Le  medesime  considerazioni  valgono  per  la  pensione  anticipata.  Anche  nel  requisito  contributivo,  vigente nel  2015,  di  42  anni  e  6  mesi  (per  i  lavoratori  dipendenti  pubblici  e  privati  e  gli  autonomi)  e  di  41  anni  e  6 mesi  (per  le  lavoratrici  di  tutti  i  settori)  sono  assorbite  le  finestre  mobili  ed  inclusi  gli  effetti  della  dinamica demografica.  Tutto  ciò  a  prescindere  dall'età  anagrafica.  Il  requisito  dei  62  anni  (praticamente  sospeso  fino a  tutto  il  2017)  serve  solo  a  definire  l'ambito  di  una  possibile  penalizzazione  sull'assegno  di  chi  va  in quiescenza  anticipata  in  un'età  inferiore  (l'1%  per  i  primi  due  anni  e  il  2%  per  quelli  successivi).

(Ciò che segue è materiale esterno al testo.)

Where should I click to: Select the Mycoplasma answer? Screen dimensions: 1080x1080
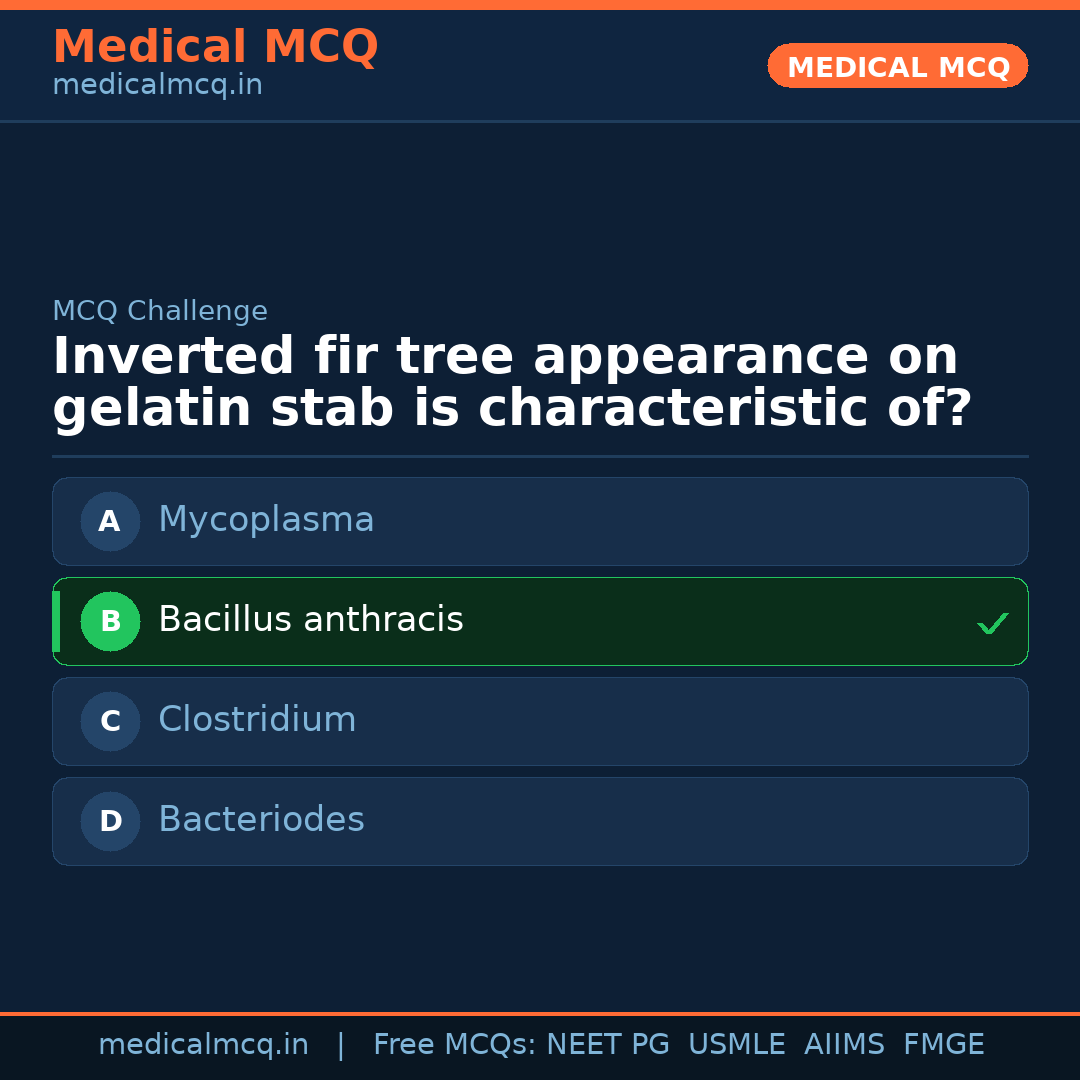click(266, 520)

È  sufficiente  fare  un  paio  di  conti  per  capire  che  si  tratta  di  un  taglio  molto  più  modesto  di  quelli  proposti, oggi,  dai  sostenitori  della  flessibilità  in  uscita.  Per  concludere,  diamo  la  parola  al  Rapporto  2015  del  Mef sulle  «Tendenze  di  medio­lungo  periodo  del  sistema  pensionistico  e  socio­sanitario».  Si  scoprirà  che l'insieme  degli  interventi  di  riforma,  dal  2004  in  poi,  hanno  prodotto  una  riduzione  dell'incidenza  della  spesa pensionistica  sul  Pil  pari  a  60  punti  percentuali  cumulati  al  2060.  Di  questi,  afferma  il  Rapporto,  i  due  terzi sono  dovuti  alle  misure  adottate  prima  della  c.d.  riforma  Fornero,  la  quale  fornisce,  comunque,  un

contributo  rilevante  alla  sostenibilità  del  sistem,a  realizzando  una  riduzione  di  spesa  in  rapporto  al  Pil  che si  protrae  per  circa  30  anni,  a  partire  dal  2012.  L'effetto  di  contenimento  (incluse  le  deindicizzazioni, massacrate  dalla  Consulta)  passa  dallo  0,1%  del  Pil  del  2012  a  circa  1,4  punti  percentuali  del  2020.  Poi decresce  a  0,8  punti  intorno  al  2030  per  annullarsi  intorno  al  2045.